How do you handle cinnamon? I’ve been told to boil it. I thought you didn’t boil cider, but I guess you could boil a pint of cinnamon sticks in juice and add that to the primary. Boiling seems like it would extract additional compounds from the bark, possibly changing the flavor versus dry addition.
Cloves? Other such? What can give cider a kick? What can I safely bring into the foreground, instead of adding a hint of a whiff of the spice?
I heat my cider to 160F when I’m not doing a wild fermentation to kill the wild yeast etc. That’s when I would add it, then, unless the taste was really strong I would leave in primary.
I always add at least some malt to my ciders, and add cinnamon with 5 minutes left in the boil, and then let it steep for 15. Two sticks gives a slight spice.

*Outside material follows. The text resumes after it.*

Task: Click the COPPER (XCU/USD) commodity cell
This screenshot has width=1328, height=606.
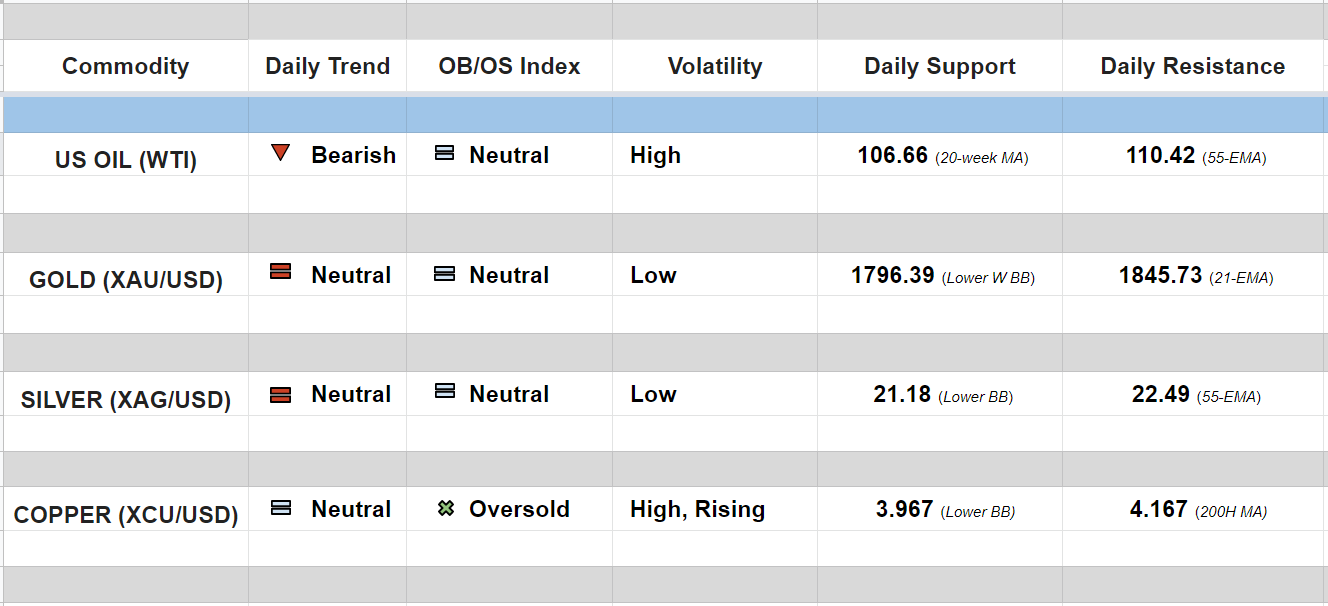Action: pos(126,515)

I’ve also done cinnamon in the fermentor after fermentation is done. I find that to give the biggest aroma/flavor. Much like adding cinnamon to oatmeal. If you add it to the boil you lose a lot of aromatics you get when added right before eating.
Cinnamon has several different flavor compounds and they seem to be best released by heat. But you don’t have to boil your cider either. You can just boil the cinnamon in a small amount of water and add that to the cider.

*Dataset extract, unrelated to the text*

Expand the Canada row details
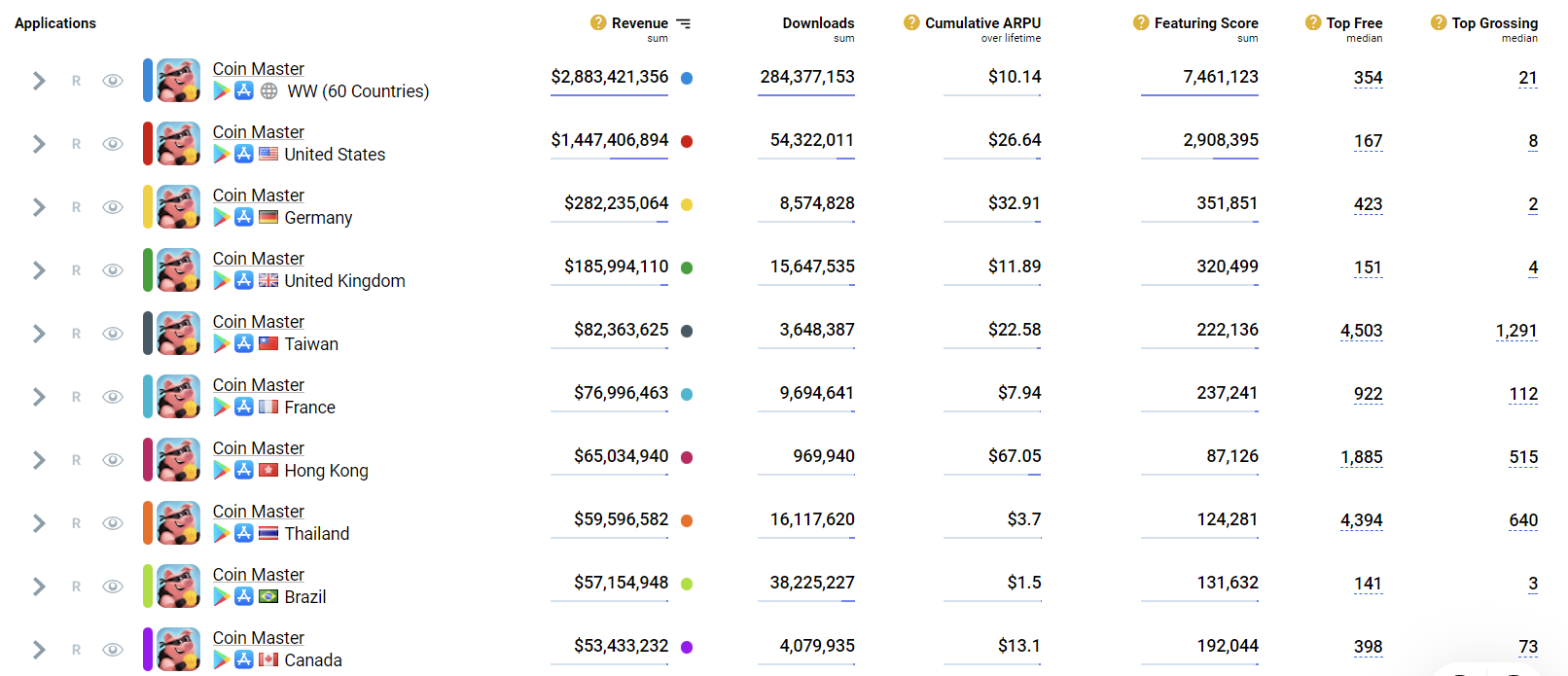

I think cold-extracted cinnamon tends to emphasize the “hotter” flavors, while hot-steeped gives more of the “sweeter” flavors. I liken cold-steeped to Atomic Fireballs and hot-steeped to apple pie or mulled cider. It’s not exactly it, but that’s the general ballpark to my palate.
I’ve found that creating a tincture using either vodka or Everclear works really well. The alcohol sanitizes the spices, and the flavors disperse into the vodka. Also makes for a nice martini!